▸ Prompt
Check every line below for the word "will" and copy each one that has it.
Information shown Block Start
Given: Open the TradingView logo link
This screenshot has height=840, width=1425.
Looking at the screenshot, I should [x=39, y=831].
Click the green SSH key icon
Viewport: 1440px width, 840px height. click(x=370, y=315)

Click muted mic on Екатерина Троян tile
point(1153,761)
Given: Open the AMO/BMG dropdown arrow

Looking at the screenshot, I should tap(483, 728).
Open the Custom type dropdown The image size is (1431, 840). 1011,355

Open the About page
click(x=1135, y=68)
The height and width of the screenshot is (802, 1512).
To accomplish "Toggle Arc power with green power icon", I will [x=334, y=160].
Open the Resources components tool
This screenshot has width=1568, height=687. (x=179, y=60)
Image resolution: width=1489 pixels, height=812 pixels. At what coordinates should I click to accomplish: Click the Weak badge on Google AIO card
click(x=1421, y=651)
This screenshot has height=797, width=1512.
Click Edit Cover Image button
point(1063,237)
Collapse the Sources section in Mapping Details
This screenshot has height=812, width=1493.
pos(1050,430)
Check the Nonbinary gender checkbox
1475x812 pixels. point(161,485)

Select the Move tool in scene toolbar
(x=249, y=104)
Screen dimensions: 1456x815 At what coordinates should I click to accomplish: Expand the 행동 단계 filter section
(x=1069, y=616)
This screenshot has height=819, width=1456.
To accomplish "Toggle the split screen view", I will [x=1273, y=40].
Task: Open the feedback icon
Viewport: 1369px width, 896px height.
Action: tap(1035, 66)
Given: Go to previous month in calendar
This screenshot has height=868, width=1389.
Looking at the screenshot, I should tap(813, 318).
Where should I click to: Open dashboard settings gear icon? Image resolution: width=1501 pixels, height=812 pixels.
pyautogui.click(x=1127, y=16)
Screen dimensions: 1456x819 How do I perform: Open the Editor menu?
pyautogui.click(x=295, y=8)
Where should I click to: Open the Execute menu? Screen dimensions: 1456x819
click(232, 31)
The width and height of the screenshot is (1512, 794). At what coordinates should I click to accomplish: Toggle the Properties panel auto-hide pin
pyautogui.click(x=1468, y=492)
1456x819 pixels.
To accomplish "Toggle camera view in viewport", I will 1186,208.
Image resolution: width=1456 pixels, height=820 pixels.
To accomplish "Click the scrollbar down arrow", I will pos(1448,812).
Information shown Block End
▸ Response for this exercise
To accomplish "Toggle Arc power with green power icon", I will [x=334, y=160].
To accomplish "Toggle the split screen view", I will [x=1273, y=40].
To accomplish "Toggle camera view in viewport", I will 1186,208.
To accomplish "Click the scrollbar down arrow", I will pos(1448,812).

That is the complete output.